Verbot des Waffenhortens; Sportschütze


Leitsatz

Das Verbot des Waffenhortens nach § 8 Nr. 2 WaffG (juris: WaffG 2002) gilt auch für den Besitz von Schusswaffen, die Sportschützen nach § 14 Abs. 4 Satz 1 WaffG ohne vorherige Erlaubnis erwerben dürfen.

Gründe

1

Die Nichtzulassungsbeschwerde kann keinen Erfolg haben. Der Kläger hat nicht dargelegt, dass die von ihm bezeichneten Revisionszulassungsgründe der grundsätzlichen Bedeutung nach § 132 Abs. 2 Nr. 1 VwGO und der Divergenz nach § 132 Abs. 2 Nr. 2 VwGO vorliegen.

* [ZU ERLEDIGENDE AUFGABEN]:
A – Schreiben Sie aus dem Text zum Waffenhorten die Stelle wörtlich ab, die mit „Verbot des Waffenhortens;“ beginnt und mit „Erlaubnis erwerben dürfen.“ endet.
B – Wie lautet der Satz „Die Nichtzulassungsbeschwerde kann keinen Erfolg haben.“ aus dem Text zum Waffenhorten auf Englisch?
Für diese Aufgaben sind die Einträge ohne Belang.

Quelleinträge
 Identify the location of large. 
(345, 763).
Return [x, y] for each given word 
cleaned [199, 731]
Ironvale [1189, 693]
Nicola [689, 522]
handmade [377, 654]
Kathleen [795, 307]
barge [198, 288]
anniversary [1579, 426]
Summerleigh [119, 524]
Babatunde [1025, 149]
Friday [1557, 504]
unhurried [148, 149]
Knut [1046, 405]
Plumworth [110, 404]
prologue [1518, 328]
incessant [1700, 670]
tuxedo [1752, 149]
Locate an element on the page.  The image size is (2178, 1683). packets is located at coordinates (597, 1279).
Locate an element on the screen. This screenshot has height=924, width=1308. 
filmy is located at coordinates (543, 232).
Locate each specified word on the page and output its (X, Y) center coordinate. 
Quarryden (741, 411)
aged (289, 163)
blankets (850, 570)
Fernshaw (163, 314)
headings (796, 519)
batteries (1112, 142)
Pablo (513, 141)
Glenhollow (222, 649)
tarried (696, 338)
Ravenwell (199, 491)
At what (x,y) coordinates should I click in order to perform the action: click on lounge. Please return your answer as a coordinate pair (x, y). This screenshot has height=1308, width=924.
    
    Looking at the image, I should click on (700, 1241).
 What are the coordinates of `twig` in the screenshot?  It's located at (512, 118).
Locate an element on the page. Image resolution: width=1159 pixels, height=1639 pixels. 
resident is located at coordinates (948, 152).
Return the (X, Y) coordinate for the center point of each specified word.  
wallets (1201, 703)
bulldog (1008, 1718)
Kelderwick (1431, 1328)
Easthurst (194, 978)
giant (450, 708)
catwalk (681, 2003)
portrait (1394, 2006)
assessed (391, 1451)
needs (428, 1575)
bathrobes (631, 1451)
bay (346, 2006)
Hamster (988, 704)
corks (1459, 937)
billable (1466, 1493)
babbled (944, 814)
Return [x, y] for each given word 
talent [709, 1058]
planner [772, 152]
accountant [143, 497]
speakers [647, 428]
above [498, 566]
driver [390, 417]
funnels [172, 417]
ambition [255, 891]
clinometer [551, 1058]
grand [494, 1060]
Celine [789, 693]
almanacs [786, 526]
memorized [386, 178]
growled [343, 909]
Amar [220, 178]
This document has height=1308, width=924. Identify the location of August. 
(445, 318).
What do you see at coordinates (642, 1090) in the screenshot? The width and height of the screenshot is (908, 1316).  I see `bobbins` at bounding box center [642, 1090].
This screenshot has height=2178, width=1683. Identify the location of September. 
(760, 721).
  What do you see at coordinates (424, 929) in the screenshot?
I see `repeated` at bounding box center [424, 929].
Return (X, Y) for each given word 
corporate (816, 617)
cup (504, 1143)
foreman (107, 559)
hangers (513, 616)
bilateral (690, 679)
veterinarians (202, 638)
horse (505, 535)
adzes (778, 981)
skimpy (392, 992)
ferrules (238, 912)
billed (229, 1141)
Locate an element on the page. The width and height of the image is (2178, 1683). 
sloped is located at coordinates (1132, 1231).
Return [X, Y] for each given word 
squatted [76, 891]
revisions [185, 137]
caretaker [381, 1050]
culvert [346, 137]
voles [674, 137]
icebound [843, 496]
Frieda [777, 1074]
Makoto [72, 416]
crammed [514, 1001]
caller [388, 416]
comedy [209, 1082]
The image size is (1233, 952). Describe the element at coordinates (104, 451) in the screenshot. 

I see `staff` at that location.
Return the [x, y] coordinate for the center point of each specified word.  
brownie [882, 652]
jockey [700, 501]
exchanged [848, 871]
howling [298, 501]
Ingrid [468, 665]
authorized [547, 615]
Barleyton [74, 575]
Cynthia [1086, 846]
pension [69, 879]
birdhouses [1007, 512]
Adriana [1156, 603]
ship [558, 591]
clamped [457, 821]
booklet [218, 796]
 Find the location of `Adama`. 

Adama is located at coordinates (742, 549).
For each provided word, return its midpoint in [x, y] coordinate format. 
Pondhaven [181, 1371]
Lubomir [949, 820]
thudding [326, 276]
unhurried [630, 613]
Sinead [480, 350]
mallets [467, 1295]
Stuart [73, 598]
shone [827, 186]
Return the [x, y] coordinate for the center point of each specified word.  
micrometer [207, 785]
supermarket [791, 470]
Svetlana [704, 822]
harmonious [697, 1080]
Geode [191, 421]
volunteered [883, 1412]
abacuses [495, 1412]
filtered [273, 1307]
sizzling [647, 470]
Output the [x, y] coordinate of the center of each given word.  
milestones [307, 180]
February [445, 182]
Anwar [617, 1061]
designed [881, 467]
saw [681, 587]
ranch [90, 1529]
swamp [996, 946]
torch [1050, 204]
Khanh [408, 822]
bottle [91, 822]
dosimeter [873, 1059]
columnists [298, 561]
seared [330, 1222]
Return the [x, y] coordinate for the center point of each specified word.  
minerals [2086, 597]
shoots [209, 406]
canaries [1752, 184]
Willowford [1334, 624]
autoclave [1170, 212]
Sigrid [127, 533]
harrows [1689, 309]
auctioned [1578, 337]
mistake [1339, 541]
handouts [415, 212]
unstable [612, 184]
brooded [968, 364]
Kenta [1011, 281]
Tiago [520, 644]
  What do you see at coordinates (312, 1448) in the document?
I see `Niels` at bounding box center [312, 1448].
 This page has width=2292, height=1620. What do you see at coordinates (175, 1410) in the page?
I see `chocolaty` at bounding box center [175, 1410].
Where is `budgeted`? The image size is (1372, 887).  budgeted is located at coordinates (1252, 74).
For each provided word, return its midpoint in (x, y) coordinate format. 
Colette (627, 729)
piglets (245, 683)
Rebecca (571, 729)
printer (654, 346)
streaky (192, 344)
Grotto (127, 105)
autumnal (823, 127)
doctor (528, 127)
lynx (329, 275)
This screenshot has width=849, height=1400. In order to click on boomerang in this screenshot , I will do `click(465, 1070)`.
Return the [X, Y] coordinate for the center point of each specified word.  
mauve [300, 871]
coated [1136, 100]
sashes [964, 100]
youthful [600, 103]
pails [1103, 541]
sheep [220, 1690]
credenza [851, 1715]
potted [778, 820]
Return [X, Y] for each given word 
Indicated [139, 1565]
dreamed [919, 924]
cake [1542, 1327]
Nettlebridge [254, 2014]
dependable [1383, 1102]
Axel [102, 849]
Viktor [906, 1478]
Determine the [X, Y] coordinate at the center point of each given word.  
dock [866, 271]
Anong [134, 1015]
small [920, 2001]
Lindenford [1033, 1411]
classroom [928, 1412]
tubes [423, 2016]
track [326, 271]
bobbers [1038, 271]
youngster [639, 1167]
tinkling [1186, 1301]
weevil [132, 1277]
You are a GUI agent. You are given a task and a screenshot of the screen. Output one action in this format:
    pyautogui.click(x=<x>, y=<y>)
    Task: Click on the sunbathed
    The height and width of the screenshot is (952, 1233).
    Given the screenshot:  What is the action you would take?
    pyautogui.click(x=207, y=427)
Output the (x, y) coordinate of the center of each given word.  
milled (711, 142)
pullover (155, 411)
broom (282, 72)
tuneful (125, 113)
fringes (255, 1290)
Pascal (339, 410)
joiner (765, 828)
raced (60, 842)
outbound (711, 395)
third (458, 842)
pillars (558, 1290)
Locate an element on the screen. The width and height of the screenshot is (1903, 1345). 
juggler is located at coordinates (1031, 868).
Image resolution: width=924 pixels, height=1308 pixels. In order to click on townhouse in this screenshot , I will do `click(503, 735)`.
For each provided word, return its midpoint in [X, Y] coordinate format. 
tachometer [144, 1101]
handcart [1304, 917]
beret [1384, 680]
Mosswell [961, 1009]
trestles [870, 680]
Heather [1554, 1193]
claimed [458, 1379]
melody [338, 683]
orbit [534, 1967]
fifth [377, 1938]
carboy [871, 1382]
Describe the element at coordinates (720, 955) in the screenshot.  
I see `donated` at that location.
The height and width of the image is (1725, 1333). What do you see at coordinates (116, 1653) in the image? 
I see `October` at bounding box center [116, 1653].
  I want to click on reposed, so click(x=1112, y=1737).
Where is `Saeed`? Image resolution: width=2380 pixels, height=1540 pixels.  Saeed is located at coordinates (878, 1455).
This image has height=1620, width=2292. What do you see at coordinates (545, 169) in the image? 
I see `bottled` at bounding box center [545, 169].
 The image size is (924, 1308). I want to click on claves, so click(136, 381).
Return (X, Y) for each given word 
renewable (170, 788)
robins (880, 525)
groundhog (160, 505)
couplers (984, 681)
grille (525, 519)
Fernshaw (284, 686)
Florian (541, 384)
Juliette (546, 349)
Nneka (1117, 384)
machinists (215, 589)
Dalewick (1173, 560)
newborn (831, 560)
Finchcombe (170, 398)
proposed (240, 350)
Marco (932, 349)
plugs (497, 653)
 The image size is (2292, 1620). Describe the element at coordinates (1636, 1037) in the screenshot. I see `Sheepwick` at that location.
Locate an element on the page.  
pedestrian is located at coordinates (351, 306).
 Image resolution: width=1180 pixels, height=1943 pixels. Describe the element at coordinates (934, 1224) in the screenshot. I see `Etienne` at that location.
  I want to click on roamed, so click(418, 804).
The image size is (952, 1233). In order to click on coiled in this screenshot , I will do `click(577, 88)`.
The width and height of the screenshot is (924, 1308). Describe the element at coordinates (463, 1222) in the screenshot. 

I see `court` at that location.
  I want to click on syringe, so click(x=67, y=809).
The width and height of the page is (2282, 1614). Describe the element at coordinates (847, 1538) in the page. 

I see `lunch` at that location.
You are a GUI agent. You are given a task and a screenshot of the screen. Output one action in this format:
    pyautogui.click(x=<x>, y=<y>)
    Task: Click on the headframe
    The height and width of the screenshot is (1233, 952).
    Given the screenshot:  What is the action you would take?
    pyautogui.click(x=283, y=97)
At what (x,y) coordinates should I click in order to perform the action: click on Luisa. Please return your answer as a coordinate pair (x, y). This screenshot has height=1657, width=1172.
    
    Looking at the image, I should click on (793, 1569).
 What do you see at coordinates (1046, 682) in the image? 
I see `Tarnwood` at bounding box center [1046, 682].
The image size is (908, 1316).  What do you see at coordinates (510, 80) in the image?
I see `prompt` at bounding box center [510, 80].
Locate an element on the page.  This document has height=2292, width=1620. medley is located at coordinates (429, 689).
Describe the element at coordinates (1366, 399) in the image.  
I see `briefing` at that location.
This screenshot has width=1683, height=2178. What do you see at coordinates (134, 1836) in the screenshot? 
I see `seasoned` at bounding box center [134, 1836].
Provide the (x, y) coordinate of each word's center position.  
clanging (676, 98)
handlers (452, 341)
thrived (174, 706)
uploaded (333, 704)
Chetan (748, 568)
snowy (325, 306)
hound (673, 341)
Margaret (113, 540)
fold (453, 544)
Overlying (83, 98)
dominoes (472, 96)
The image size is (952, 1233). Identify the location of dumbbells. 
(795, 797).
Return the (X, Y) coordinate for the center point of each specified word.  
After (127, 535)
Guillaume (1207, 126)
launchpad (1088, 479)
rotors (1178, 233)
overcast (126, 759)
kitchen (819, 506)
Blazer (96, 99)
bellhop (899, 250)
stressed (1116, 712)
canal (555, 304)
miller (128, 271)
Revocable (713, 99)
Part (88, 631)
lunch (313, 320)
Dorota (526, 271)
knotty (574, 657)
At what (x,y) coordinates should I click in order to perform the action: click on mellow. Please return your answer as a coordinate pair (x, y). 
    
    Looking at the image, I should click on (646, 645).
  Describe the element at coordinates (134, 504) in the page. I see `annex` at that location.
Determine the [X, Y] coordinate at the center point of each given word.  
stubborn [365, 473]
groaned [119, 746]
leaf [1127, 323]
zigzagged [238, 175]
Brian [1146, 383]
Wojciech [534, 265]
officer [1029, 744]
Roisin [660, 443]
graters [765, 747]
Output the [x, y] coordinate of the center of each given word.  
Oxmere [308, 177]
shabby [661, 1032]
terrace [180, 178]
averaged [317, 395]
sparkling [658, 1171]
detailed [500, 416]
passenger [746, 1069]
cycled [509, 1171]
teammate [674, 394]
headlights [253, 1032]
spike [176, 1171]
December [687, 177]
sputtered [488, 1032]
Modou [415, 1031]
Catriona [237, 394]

* [ANTWORTEN JE AUFGABE]:
A –
Verbot des Waffenhortens; Sportschütze


Leitsatz

Das Verbot des Waffenhortens nach § 8 Nr. 2 WaffG (juris: WaffG 2002) gilt auch für den Besitz von Schusswaffen, die Sportschützen nach § 14 Abs. 4 Satz 1 WaffG ohne vorherige Erlaubnis erwerben dürfen.

B – The complaint against the denial of leave to appeal cannot succeed.